EXERCISE GOAL: Would you please print the data a second time, exactly as it stands?

Stored data:

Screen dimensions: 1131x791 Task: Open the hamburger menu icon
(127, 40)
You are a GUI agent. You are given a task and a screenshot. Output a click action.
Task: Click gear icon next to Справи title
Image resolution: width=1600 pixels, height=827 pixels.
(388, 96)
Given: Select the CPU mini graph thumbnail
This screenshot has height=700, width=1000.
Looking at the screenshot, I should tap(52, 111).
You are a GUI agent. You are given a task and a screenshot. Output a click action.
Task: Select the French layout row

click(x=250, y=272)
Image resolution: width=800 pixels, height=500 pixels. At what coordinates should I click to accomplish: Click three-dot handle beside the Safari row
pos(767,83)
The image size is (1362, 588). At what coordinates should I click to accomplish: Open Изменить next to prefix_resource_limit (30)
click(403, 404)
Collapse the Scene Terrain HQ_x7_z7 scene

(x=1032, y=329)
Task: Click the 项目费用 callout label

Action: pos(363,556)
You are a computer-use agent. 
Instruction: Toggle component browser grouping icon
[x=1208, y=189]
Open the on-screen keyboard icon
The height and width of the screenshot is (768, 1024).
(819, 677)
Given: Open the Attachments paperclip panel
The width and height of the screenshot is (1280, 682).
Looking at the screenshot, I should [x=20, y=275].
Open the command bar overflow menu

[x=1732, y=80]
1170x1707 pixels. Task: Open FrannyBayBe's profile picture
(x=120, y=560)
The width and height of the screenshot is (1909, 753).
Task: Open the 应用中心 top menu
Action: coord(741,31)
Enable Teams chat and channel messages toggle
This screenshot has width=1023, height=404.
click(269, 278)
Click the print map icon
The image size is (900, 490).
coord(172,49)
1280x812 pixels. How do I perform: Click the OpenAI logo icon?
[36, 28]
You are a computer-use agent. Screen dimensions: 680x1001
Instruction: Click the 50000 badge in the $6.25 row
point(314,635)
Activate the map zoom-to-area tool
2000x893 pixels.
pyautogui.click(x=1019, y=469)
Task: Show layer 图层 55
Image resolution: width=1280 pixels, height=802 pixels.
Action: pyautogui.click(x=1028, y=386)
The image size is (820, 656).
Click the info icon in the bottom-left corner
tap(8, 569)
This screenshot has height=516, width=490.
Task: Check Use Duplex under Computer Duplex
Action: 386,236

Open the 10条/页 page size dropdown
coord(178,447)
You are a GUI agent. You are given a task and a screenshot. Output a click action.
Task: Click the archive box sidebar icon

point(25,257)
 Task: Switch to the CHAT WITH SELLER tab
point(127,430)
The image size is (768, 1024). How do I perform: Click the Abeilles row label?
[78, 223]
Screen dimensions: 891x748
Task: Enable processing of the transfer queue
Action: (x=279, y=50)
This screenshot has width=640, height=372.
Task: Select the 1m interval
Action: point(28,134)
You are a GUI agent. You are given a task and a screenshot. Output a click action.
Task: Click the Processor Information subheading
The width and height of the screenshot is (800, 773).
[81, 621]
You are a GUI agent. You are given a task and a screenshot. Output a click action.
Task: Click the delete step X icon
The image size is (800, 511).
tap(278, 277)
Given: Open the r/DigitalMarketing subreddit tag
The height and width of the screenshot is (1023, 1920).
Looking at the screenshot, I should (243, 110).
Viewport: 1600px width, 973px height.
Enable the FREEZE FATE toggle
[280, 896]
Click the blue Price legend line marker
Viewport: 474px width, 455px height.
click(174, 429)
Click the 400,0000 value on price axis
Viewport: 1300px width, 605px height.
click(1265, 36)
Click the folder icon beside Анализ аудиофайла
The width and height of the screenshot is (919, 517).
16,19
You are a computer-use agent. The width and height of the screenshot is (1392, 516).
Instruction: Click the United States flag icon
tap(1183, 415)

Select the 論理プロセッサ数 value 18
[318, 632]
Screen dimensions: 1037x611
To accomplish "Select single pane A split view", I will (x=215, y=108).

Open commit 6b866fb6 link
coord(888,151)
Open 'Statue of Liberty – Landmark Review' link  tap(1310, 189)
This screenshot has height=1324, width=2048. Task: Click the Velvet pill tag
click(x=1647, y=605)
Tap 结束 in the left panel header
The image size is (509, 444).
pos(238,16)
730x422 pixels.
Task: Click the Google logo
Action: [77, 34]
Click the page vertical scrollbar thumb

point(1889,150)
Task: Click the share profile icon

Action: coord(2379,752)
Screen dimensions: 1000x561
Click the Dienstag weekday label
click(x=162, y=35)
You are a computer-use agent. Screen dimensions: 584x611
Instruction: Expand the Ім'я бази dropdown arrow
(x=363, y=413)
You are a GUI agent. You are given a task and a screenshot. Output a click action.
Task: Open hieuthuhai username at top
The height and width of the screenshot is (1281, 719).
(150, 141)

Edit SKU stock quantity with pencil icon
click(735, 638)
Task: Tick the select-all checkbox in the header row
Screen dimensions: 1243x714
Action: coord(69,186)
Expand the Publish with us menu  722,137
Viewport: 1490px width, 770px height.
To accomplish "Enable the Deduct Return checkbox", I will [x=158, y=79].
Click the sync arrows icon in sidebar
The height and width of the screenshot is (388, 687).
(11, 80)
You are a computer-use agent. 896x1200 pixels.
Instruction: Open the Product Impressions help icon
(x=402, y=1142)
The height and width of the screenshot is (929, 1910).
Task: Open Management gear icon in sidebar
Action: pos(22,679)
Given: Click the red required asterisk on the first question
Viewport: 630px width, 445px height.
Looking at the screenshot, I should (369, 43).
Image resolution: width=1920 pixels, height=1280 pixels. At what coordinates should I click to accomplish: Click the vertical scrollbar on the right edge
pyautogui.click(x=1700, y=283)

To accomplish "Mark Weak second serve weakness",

RESPONSE AREA:
Screen dimensions: 1131x791 Task: Open the hamburger menu icon
(127, 40)
You are a GUI agent. You are given a task and a screenshot. Output a click action.
Task: Click gear icon next to Справи title
Image resolution: width=1600 pixels, height=827 pixels.
(388, 96)
Given: Select the CPU mini graph thumbnail
This screenshot has height=700, width=1000.
Looking at the screenshot, I should tap(52, 111).
You are a GUI agent. You are given a task and a screenshot. Output a click action.
Task: Select the French layout row

click(x=250, y=272)
Image resolution: width=800 pixels, height=500 pixels. At what coordinates should I click to accomplish: Click three-dot handle beside the Safari row
pos(767,83)
The image size is (1362, 588). At what coordinates should I click to accomplish: Open Изменить next to prefix_resource_limit (30)
click(403, 404)
Collapse the Scene Terrain HQ_x7_z7 scene

(x=1032, y=329)
Task: Click the 项目费用 callout label

Action: pos(363,556)
You are a computer-use agent. 
Instruction: Toggle component browser grouping icon
[x=1208, y=189]
Open the on-screen keyboard icon
The height and width of the screenshot is (768, 1024).
(819, 677)
Given: Open the Attachments paperclip panel
The width and height of the screenshot is (1280, 682).
Looking at the screenshot, I should [x=20, y=275].
Open the command bar overflow menu

[x=1732, y=80]
1170x1707 pixels. Task: Open FrannyBayBe's profile picture
(x=120, y=560)
The width and height of the screenshot is (1909, 753).
Task: Open the 应用中心 top menu
Action: coord(741,31)
Enable Teams chat and channel messages toggle
This screenshot has width=1023, height=404.
click(269, 278)
Click the print map icon
The image size is (900, 490).
coord(172,49)
1280x812 pixels. How do I perform: Click the OpenAI logo icon?
[36, 28]
You are a computer-use agent. Screen dimensions: 680x1001
Instruction: Click the 50000 badge in the $6.25 row
point(314,635)
Activate the map zoom-to-area tool
2000x893 pixels.
pyautogui.click(x=1019, y=469)
Task: Show layer 图层 55
Image resolution: width=1280 pixels, height=802 pixels.
Action: pyautogui.click(x=1028, y=386)
The image size is (820, 656).
Click the info icon in the bottom-left corner
tap(8, 569)
This screenshot has height=516, width=490.
Task: Check Use Duplex under Computer Duplex
Action: 386,236

Open the 10条/页 page size dropdown
coord(178,447)
You are a GUI agent. You are given a task and a screenshot. Output a click action.
Task: Click the archive box sidebar icon

point(25,257)
 Task: Switch to the CHAT WITH SELLER tab
point(127,430)
The image size is (768, 1024). How do I perform: Click the Abeilles row label?
[78, 223]
Screen dimensions: 891x748
Task: Enable processing of the transfer queue
Action: (x=279, y=50)
This screenshot has width=640, height=372.
Task: Select the 1m interval
Action: point(28,134)
You are a GUI agent. You are given a task and a screenshot. Output a click action.
Task: Click the Processor Information subheading
The width and height of the screenshot is (800, 773).
[81, 621]
You are a GUI agent. You are given a task and a screenshot. Output a click action.
Task: Click the delete step X icon
The image size is (800, 511).
tap(278, 277)
Given: Open the r/DigitalMarketing subreddit tag
The height and width of the screenshot is (1023, 1920).
Looking at the screenshot, I should (243, 110).
Viewport: 1600px width, 973px height.
Enable the FREEZE FATE toggle
[280, 896]
Click the blue Price legend line marker
Viewport: 474px width, 455px height.
click(174, 429)
Click the 400,0000 value on price axis
Viewport: 1300px width, 605px height.
click(1265, 36)
Click the folder icon beside Анализ аудиофайла
The width and height of the screenshot is (919, 517).
16,19
You are a computer-use agent. The width and height of the screenshot is (1392, 516).
Instruction: Click the United States flag icon
tap(1183, 415)

Select the 論理プロセッサ数 value 18
[318, 632]
Screen dimensions: 1037x611
To accomplish "Select single pane A split view", I will (x=215, y=108).

Open commit 6b866fb6 link
coord(888,151)
Open 'Statue of Liberty – Landmark Review' link  tap(1310, 189)
This screenshot has height=1324, width=2048. Task: Click the Velvet pill tag
click(x=1647, y=605)
Tap 结束 in the left panel header
The image size is (509, 444).
pos(238,16)
730x422 pixels.
Task: Click the Google logo
Action: [77, 34]
Click the page vertical scrollbar thumb

point(1889,150)
Task: Click the share profile icon

Action: coord(2379,752)
Screen dimensions: 1000x561
Click the Dienstag weekday label
click(x=162, y=35)
You are a computer-use agent. Screen dimensions: 584x611
Instruction: Expand the Ім'я бази dropdown arrow
(x=363, y=413)
You are a GUI agent. You are given a task and a screenshot. Output a click action.
Task: Open hieuthuhai username at top
The height and width of the screenshot is (1281, 719).
(150, 141)

Edit SKU stock quantity with pencil icon
click(735, 638)
Task: Tick the select-all checkbox in the header row
Screen dimensions: 1243x714
Action: coord(69,186)
Expand the Publish with us menu  722,137
Viewport: 1490px width, 770px height.
To accomplish "Enable the Deduct Return checkbox", I will [x=158, y=79].
Click the sync arrows icon in sidebar
The height and width of the screenshot is (388, 687).
(11, 80)
You are a computer-use agent. 896x1200 pixels.
Instruction: Open the Product Impressions help icon
(x=402, y=1142)
The height and width of the screenshot is (929, 1910).
Task: Open Management gear icon in sidebar
Action: pos(22,679)
Given: Click the red required asterisk on the first question
Viewport: 630px width, 445px height.
Looking at the screenshot, I should (369, 43).
Image resolution: width=1920 pixels, height=1280 pixels. At what coordinates should I click to accomplish: Click the vertical scrollbar on the right edge
pyautogui.click(x=1700, y=283)

To accomplish "Mark Weak second serve weakness",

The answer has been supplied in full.